Le gustaría poder llorar con todas sus fuerzas y gritar hasta quedar ronca, como hacen las actrices en todos los melodramas. Pero el cansancio es más fuerte que la humillación y el asco, y ella sólo quiere cerrar los ojos por un momento y ver otra vez a Ángel Rubio, ojos claros y pelo castaño, esperándola en un parque bajo la luz del crepúsculo o desnudo sobre la arena en la humedad de la noche. Le gustaría, también, poder sentir pena o culpa, remorderse o resignarse, aceptarlo o llamarse a engaño. Pero el hecho es que prefiere imaginarse a Ángel Rubio conversando con el padre de ella un domingo en la sala mientras Mónica, joven soltera de buen carácter y buena apariencia, se peina frente al espejo antes de salir para el cine. Le gustaría, finalmente, poder odiar a Frutilla como odia a su ex marido, al de la gorra al revés, al tal Alí y al de la barba. Sin embargo, en vez de odio, lo que siente en el fondo es hastío, melancolía, fastidio; y quizás hasta un poco de lástima cuando piensa en el angelito bello y triste que su tío traía a pescar los domingos a aquel río desahuciado por donde una vez, hace tiempo, cuando ella era una muchacha feliz y él un niño inocente, pasó una nave espacial: “¡Un platillo volador, como los de las películas!”.

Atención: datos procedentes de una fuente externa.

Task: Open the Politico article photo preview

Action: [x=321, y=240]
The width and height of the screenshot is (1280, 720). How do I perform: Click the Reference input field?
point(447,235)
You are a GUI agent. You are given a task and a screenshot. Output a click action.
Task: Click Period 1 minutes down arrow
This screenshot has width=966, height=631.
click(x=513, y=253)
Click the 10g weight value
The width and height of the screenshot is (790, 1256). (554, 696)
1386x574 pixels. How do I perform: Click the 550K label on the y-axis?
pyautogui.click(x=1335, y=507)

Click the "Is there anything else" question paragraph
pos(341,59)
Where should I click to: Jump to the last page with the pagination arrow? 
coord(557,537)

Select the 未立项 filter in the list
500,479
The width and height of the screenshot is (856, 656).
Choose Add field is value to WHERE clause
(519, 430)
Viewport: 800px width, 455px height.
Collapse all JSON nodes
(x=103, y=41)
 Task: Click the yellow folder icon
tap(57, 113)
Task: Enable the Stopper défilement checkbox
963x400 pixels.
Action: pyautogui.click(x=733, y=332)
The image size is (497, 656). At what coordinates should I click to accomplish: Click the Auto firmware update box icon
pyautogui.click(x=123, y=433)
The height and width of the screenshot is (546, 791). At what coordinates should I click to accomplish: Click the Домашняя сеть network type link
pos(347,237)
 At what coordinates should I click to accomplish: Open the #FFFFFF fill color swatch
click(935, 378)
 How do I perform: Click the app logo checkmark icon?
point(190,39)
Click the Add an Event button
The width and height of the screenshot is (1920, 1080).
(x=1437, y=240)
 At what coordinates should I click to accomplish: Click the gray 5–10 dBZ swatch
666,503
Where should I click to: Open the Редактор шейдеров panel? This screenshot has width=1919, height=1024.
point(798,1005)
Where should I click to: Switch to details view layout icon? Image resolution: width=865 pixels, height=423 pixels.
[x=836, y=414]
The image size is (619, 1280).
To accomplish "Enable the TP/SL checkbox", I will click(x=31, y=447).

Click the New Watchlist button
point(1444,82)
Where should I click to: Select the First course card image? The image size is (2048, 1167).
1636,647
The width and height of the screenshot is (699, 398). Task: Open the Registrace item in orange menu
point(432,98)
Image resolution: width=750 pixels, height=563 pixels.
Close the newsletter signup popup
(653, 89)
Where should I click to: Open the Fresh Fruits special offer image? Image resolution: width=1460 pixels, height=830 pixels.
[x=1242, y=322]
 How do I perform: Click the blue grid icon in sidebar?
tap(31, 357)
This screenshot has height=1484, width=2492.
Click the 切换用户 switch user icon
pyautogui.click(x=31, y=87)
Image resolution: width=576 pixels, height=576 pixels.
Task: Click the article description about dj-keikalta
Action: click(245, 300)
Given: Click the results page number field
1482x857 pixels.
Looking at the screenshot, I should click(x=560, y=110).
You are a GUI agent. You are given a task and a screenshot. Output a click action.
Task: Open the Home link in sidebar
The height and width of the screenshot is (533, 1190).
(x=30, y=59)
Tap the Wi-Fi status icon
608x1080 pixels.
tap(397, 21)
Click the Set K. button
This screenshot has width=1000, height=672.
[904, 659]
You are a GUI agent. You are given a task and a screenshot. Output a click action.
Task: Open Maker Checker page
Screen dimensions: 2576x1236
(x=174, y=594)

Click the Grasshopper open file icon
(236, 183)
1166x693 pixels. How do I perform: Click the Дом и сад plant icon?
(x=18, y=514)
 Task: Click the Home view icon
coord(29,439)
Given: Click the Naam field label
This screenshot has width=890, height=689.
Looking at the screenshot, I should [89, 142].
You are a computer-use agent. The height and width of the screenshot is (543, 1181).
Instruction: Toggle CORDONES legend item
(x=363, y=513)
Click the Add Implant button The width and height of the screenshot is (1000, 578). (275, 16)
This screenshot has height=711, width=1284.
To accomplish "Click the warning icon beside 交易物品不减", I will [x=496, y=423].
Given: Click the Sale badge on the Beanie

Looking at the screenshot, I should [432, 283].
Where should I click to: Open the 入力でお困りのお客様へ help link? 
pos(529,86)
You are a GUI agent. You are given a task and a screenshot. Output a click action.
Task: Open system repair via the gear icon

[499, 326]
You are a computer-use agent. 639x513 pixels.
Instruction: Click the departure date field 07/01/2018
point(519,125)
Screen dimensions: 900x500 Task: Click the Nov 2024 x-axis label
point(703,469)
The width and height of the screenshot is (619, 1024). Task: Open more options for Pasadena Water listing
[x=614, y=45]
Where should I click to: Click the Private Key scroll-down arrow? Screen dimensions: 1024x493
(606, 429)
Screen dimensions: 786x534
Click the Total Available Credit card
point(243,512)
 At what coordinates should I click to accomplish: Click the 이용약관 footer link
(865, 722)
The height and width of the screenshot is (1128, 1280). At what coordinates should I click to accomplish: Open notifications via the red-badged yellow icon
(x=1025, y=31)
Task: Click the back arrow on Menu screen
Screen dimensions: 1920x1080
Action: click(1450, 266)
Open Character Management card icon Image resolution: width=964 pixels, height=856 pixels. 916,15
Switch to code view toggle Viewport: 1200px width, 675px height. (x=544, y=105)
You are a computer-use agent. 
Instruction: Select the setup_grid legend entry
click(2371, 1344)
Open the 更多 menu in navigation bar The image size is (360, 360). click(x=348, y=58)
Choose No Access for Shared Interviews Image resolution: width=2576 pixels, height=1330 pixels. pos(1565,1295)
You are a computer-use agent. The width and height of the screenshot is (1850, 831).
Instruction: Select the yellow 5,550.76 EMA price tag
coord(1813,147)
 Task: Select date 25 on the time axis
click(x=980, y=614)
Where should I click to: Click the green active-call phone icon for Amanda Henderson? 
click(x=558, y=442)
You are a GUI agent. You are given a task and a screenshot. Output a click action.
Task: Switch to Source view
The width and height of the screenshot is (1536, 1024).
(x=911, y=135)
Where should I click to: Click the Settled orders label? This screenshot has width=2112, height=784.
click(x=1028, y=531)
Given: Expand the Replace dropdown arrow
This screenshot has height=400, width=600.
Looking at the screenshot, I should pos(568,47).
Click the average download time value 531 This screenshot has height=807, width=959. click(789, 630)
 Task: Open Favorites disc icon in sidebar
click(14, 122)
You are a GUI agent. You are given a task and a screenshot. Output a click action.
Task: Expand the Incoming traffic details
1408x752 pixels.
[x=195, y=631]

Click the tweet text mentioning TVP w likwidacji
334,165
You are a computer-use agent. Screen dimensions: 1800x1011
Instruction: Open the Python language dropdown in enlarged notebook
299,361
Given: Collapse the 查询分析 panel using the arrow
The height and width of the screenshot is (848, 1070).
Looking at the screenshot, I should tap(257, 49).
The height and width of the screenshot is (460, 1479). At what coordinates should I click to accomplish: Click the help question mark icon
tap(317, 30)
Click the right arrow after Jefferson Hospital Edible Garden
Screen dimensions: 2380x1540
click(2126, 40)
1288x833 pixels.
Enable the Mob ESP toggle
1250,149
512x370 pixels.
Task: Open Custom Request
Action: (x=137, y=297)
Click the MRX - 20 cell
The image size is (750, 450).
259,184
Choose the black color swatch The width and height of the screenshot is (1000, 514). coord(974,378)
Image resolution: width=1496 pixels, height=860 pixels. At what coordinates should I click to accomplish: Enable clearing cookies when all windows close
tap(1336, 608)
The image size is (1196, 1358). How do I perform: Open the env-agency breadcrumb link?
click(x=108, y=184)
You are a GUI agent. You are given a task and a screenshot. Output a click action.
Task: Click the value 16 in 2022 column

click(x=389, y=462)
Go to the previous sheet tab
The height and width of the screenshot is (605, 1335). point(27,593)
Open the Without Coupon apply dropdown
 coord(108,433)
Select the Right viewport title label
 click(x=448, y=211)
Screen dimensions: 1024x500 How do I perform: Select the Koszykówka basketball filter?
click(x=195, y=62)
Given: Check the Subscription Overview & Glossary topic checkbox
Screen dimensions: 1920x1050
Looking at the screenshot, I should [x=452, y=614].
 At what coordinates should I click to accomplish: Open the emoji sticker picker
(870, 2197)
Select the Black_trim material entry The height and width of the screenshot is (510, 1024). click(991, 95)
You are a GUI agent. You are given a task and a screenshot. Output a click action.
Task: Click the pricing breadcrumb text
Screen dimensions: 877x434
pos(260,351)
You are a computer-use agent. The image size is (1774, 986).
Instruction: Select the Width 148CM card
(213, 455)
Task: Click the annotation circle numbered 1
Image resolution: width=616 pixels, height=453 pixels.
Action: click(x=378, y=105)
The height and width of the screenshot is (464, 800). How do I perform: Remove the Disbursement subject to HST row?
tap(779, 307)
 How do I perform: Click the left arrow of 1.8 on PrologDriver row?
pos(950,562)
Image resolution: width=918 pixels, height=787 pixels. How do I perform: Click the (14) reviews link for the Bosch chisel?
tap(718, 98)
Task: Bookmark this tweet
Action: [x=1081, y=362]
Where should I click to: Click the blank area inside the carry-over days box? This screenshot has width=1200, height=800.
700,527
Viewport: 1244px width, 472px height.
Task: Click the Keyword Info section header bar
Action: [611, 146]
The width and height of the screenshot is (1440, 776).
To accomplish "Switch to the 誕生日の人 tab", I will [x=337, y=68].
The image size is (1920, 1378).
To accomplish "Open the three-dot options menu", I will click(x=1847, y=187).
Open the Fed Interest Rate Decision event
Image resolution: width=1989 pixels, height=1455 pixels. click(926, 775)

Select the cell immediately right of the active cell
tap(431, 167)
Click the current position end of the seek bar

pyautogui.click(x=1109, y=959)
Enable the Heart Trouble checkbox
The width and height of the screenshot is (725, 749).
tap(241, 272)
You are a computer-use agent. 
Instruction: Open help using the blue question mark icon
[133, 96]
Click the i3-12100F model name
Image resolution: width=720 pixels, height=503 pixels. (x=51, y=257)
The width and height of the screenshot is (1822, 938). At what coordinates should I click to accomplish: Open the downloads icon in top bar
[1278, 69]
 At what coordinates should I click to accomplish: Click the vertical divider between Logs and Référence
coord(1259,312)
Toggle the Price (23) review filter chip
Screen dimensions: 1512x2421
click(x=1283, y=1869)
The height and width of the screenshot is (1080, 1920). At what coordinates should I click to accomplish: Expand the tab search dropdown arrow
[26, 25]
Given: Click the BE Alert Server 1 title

Mónica se echa encima lo que queda del vestido, y, después de enjugarse las lágrimas que ha llorado inconscientemente recapitulando los hechos, se incorpora con mucho esfuerzo y se pone a buscar los zapatos. El primero en aparecer es el zapato derecho: el cual encuentra enterrado a pocos pasos de allí. El otro, por el contrario, aparece muchos más lejos de donde aparentemente tuvo lugar el expolio. Cuando Mónica por fin lo encuentra a unos 5 o 6 metros de donde estaba tendida, lo primero que se le ocurre es suponer que el zapato haya salido volando como un proyectil de su pie mientras ella se agitaba y pataleaba como un ahogado bajo el peso del tal Alí. Pero cada suposición, cada intento de buscarle algún sentido a lo sucedido le revuelve más el estómago. Y ella lo único que quiere es largarse de allí cuanto antes. Porque ya el daño está hecho, como diría su madre. De modo que, al ver el zapato, Mónica sale también disparada como un proyectil y se lo calza deprisa antes de pararse de un salto y echar a andar hacia la ladera. Es ahí, en ese momento en que ya casi está punto de emprender la retirada, que ella por fin se percata del bulto que está atravesado en el camino hacia la pendiente.

Sentada ahora junto al bulto que duerme profundamente en la arena como un náufrago —con el rostro amoratado y la ropa desgarrada—, Mónica piensa muy bien qué es lo que le va a decir a su madre, a Ana María, al cabrón de su ex marido y a todo el que le pregunte qué pasó en aquella orilla.

Les dirá, para empezar, que un hombre de buena familia que buscaba mujer decente con quien compartir su vida la citó esa tarde en un parque después de pasar varios meses intercambiando mensajes y congeniando en la red; que curiosamente el tipo tenía su misma edad y era en realidad tan apuesto como aparentaba en las fotos: ojos claros, pelo castaño, buen carácter y todo eso; que al llegar al pie del banco donde lo estaba esperando mientras se decía a sí misma, “Tranquila, mujer. Tranquila, que todo va a salir bien”, ella se paró de un salto y pensó por un momento que aquello había sido un error; que en cambio, después de acordarse de todo lo que Ana María le había dicho hacía unos días sobre la “actitud positiva”, decidió —como buena piscis, muy consciente del azar y de sus implicaciones cósmicas— probar suerte con aquel perfecto desconocido; que él primero la invitó a pasear por la orilla del río donde lo llevaba su padre a pescar cuando era niño; que al llegar allí bajaron por la ladera saltando y riendo como dos muchachos; que ella por poco se cae si no es porque él iba adelante; que se sentaron un rato a charlar en el borde del muelle de la vida en general; que luego empezó a refrescar como si fuera a llover y ella lo abrazó asustada cuando sonó el primer trueno; que él le ofreció su chaqueta como todo un caballero y le dijo que no temiera, que no le iba a pasar nada; que tuvieron que refugiarse bajo el casco de una barcaza hasta que por fin escampó y pudieron regresar por una calle mojada.

Después: nada, por supuesto. Comieron algo en la plaza y se tomaron un café antes de meterse en el cine a ver una de marcianos.